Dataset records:
* BEGIN *

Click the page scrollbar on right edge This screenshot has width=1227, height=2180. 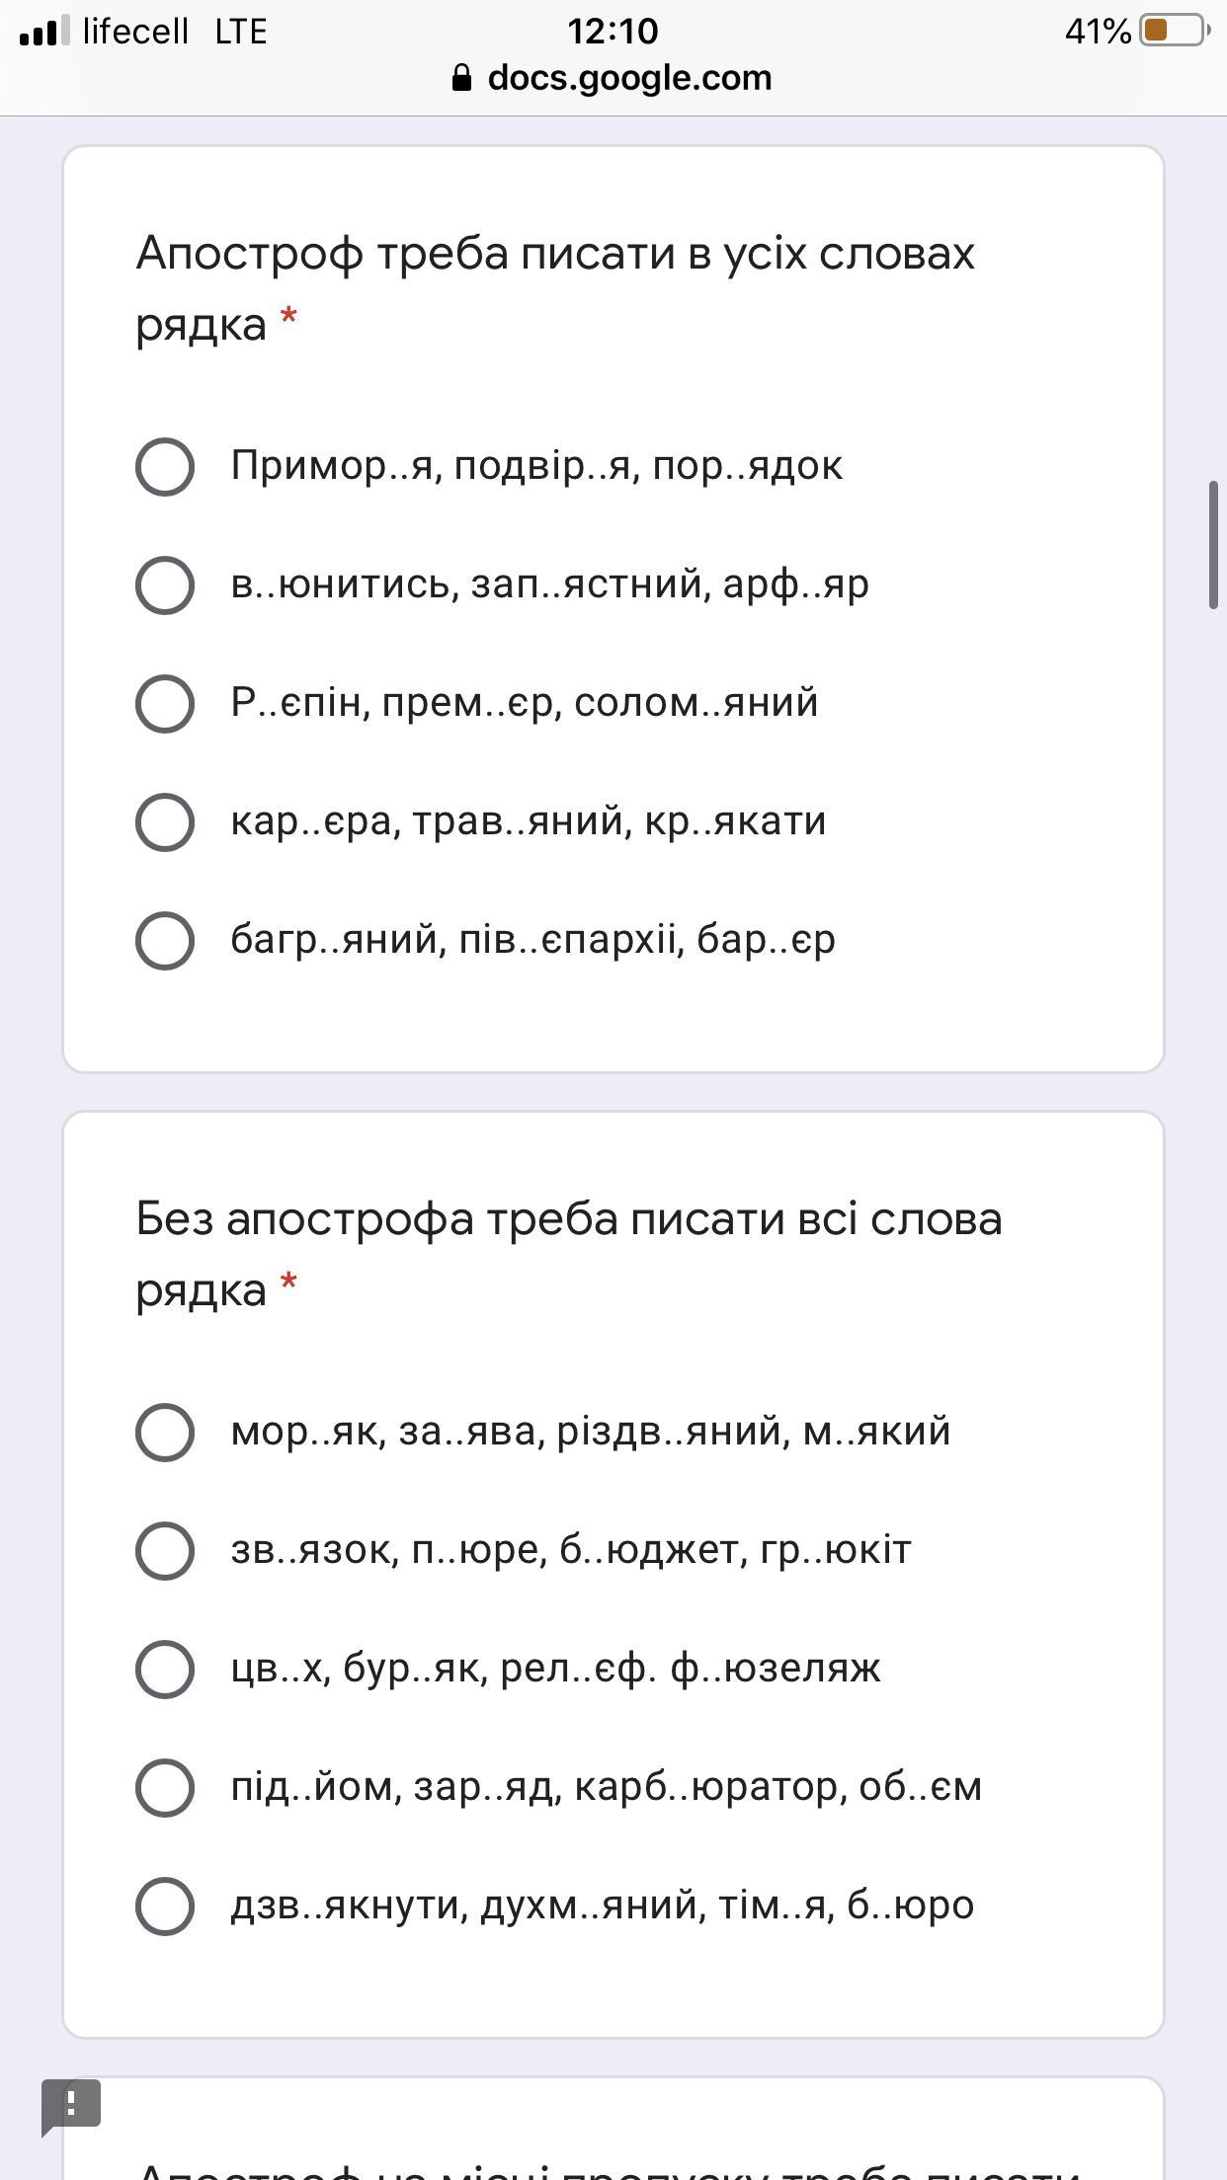coord(1213,545)
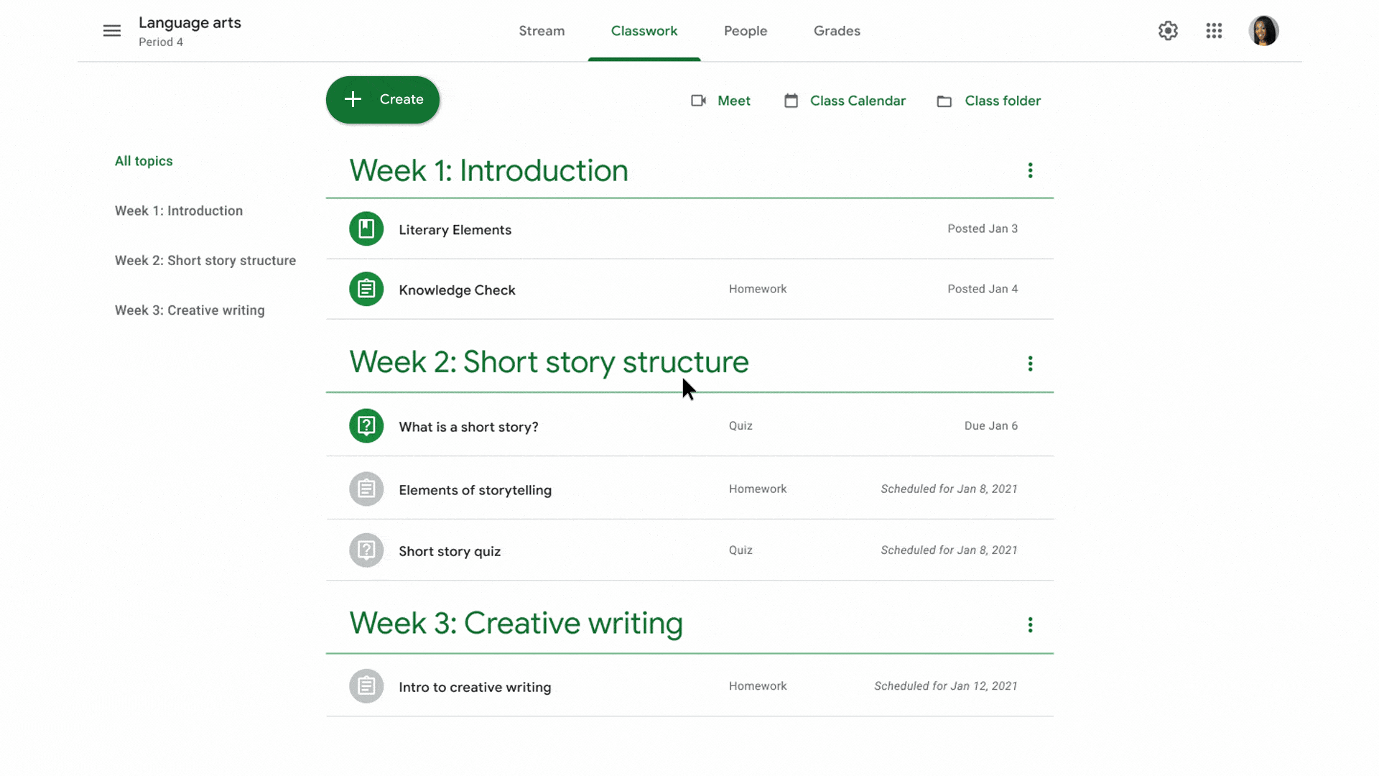Open the settings gear menu
Image resolution: width=1379 pixels, height=776 pixels.
[x=1168, y=30]
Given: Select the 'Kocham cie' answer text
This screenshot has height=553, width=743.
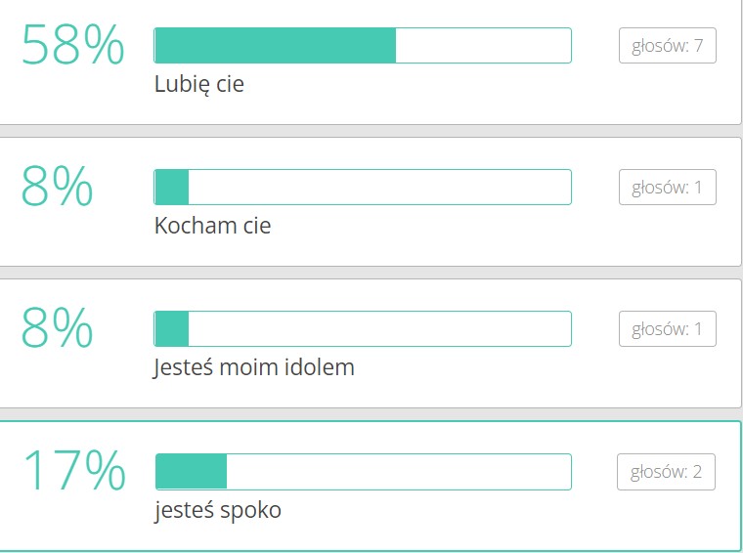Looking at the screenshot, I should coord(212,227).
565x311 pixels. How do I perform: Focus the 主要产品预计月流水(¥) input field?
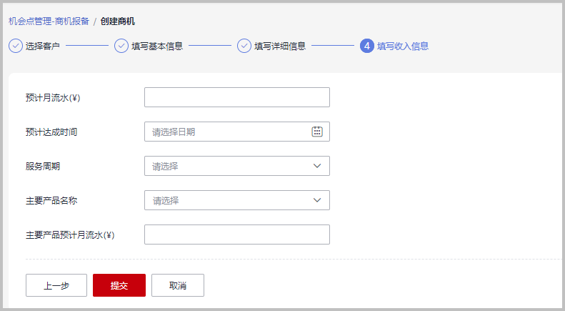pos(237,235)
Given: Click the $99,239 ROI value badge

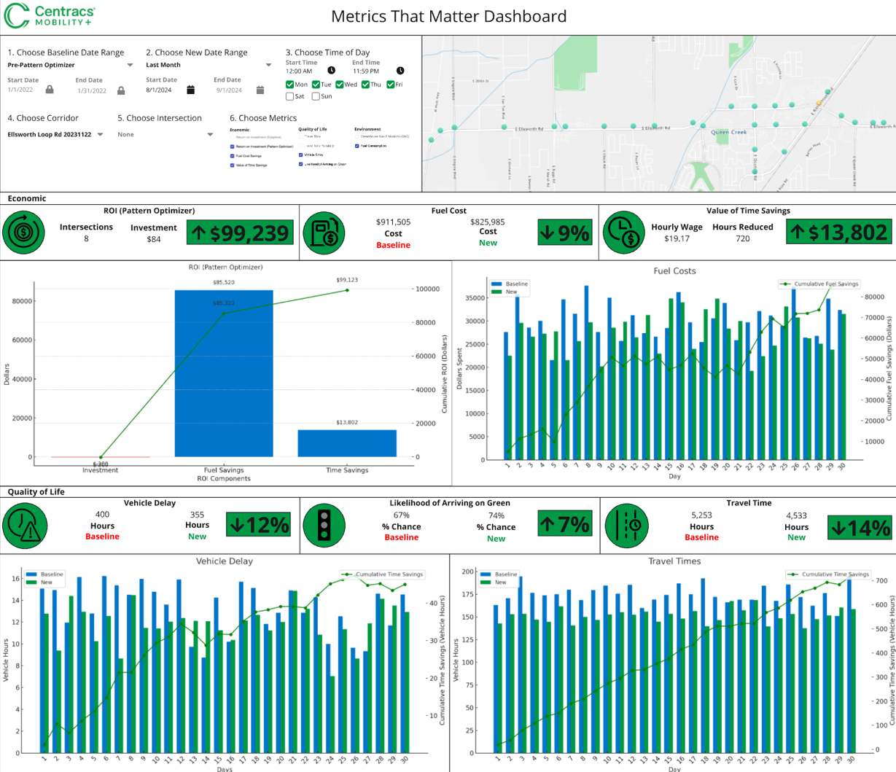Looking at the screenshot, I should coord(241,233).
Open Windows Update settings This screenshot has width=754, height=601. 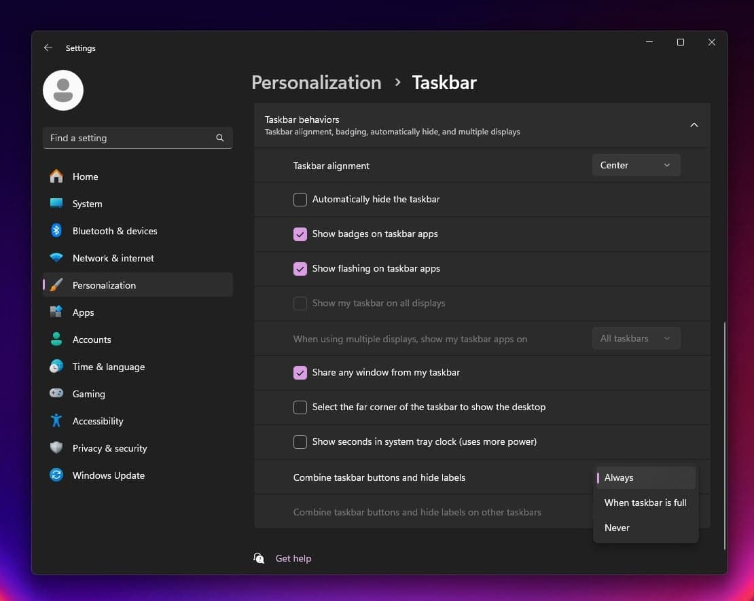(108, 475)
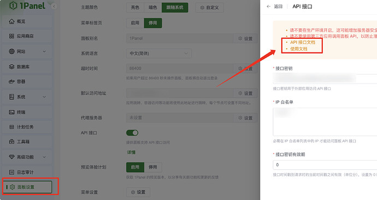The image size is (377, 200).
Task: Click the 接口密钥有效期 input field
Action: tap(325, 165)
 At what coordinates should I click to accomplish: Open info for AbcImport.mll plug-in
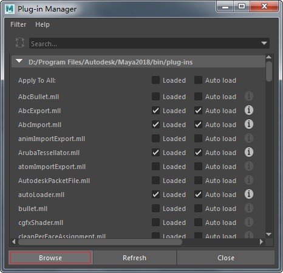(x=249, y=124)
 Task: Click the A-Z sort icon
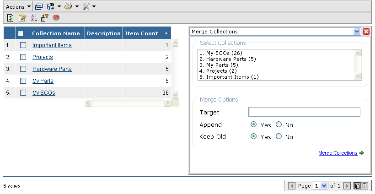pos(33,18)
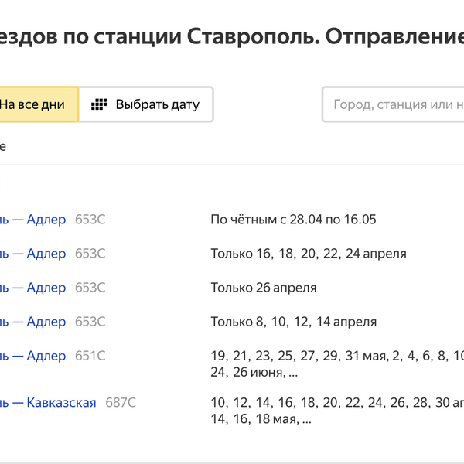Viewport: 464px width, 464px height.
Task: Click train number 651С
Action: point(90,356)
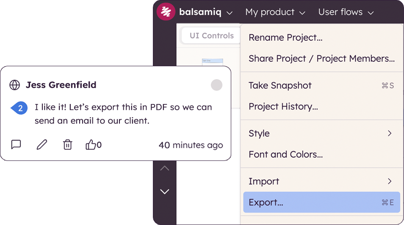Viewport: 404px width, 225px height.
Task: Open the balsamiq dropdown menu
Action: pos(205,12)
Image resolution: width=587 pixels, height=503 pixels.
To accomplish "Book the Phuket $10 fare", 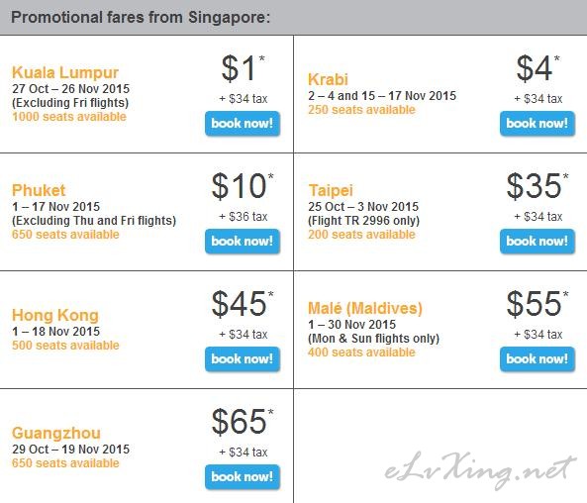I will 243,242.
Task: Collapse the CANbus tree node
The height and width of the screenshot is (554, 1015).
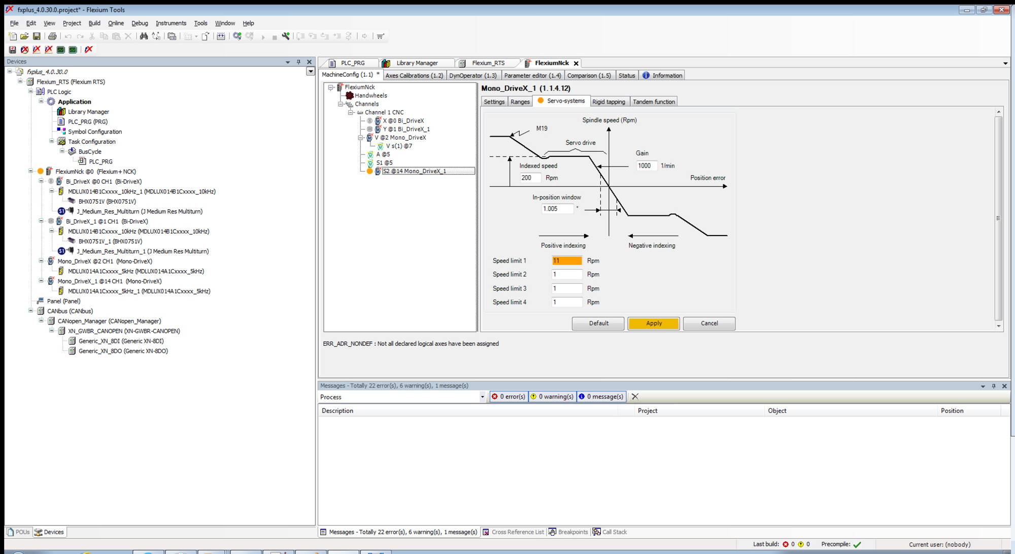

* END *

WHAT YOU ARE ASKED TO DO
Transcribe the records above, from the line containing "Given: Select the 'Kocham cie' answer text" through the line containing "pos(237,235)", both included. Leave the pictures out of your transcription.

FULL SOLUTION
Given: Select the 'Kocham cie' answer text
This screenshot has height=553, width=743.
Looking at the screenshot, I should coord(212,227).
565x311 pixels. How do I perform: Focus the 主要产品预计月流水(¥) input field?
pos(237,235)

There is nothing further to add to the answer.